In style, in delicacy of nature-feeling, where in all literature will you find aught to excel this passage from Mon frère Yves?

“Even the nights were luminous. When all was slumbering in heavy immobility, in dead silence, the stars shone out above, more dazzling than in any other region of earth, and the sea also was illumined from beneath. There was a sort of immense gleam diffused over the waters; the lightest motion, such as the slow gliding of the boat, or a shark darting after it, brought out upon the warm eddies flashes like the color of a fire-fly. Then, over the great phosphorescent mirror of the deep, there were millions of wild flames—they were like little lamps lighting themselves everywhere, burning mysteriously for a second or two, then dying out. These nights were swooning with heat, full of phosphorescence; and in all this dim immensity light was brooding, and all these seas held latent life, in a rudimentary state, as did formerly the gloomy waters of the primeval world.”

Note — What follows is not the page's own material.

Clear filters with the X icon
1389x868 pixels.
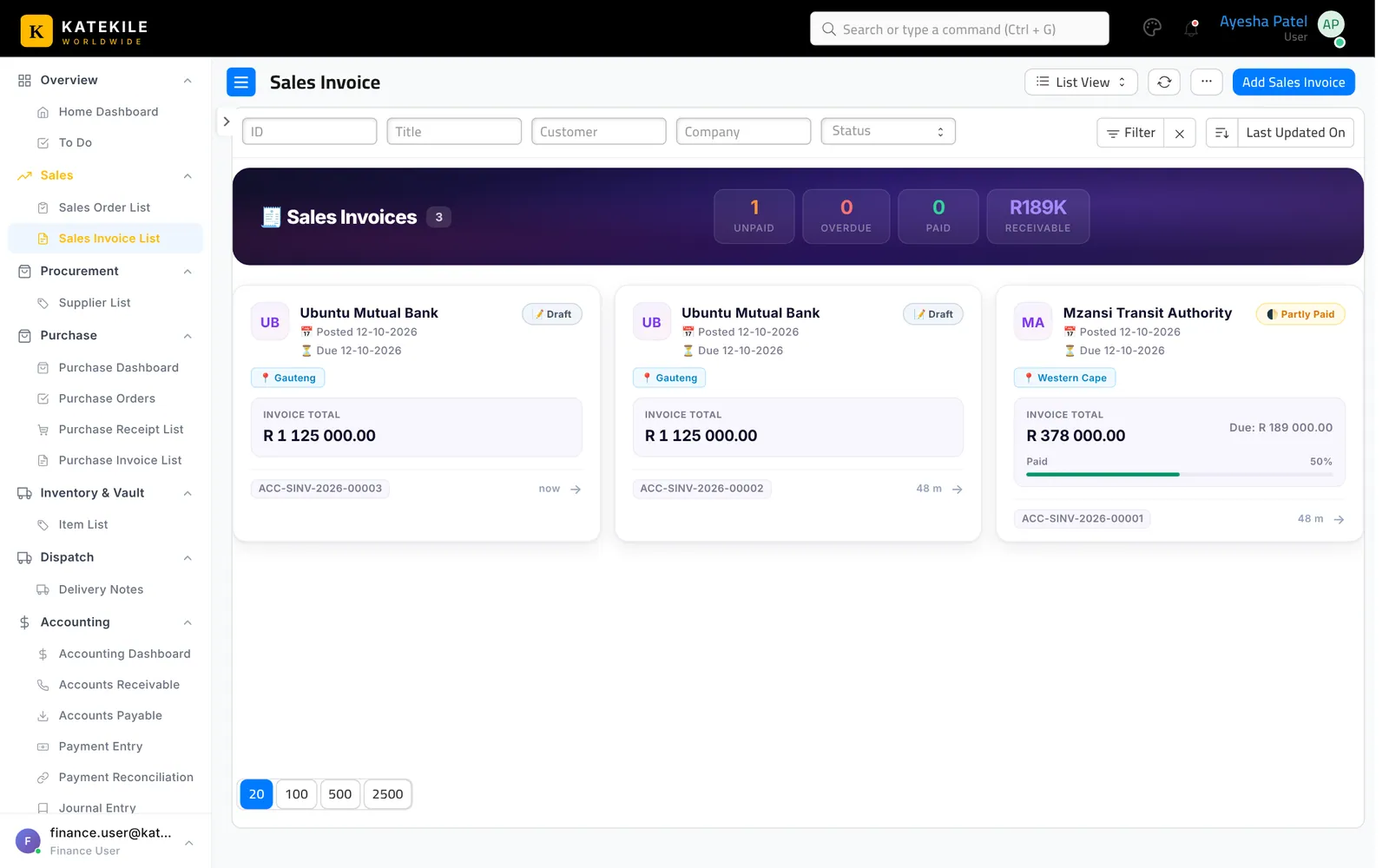pyautogui.click(x=1180, y=133)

As in the foregoing, so in the following, see how this necromancer of words accomplishes the impossible—“the planks of the ship” are the only solid, palpable substances in this atmospheric delicacy from Pecheur d’Islande (An Iceland Fisherman):

“Outside it was daylight, perpetual daylight. But it was a pale, pale light, resembling nothing else; it threw dim reflections over everything, as of a dead sun, and beyond these, all was an immense void without color; everything outside the planks of the ship seeming diaphanous, impalpable, unreal.

“The eye could scarcely distinguish the sea. First it took on the aspect of a sort of trembling mirror, with no image reflected in it; as it spread further it seemed to become a vaporous plain, and beyond this there was nothing—no outline nor horizon.

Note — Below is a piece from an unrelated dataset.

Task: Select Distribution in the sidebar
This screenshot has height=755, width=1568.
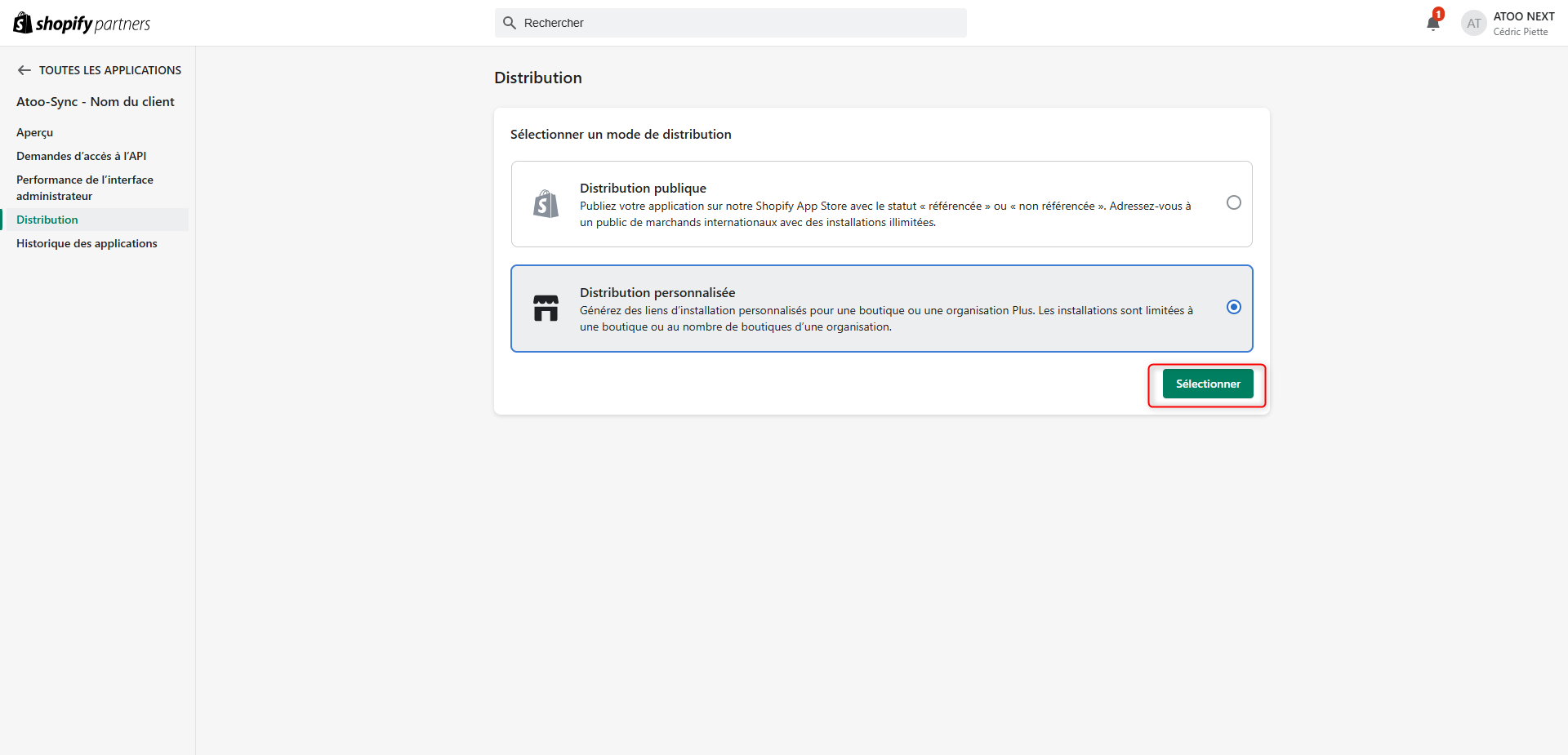Action: pos(47,220)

“The damp freshness of the air was more intense, more penetrating, than actual cold; and in breathing it one was conscious of a taste of brine. All was calm, and it was no longer raining; above, formless, colorless clouds seemed to hold that latent, unexplained light; one could see plainly, while conscious all the time that it was night, and all these pallors were of no shade that can be named.”

This is not description—it is miracle; it is, in the fine phrase of M. Doumic, “evocation;” it is music, color, subtlety, spirit, all thrown upon the soul’s retina and sensed in some magic manner that refuses to be classified. No one but a pantheist, sensitive to all the moods of nature—and especially those of that abysmal enigma, the sea—could have evoked such visions, such realities, where other eyes see—water.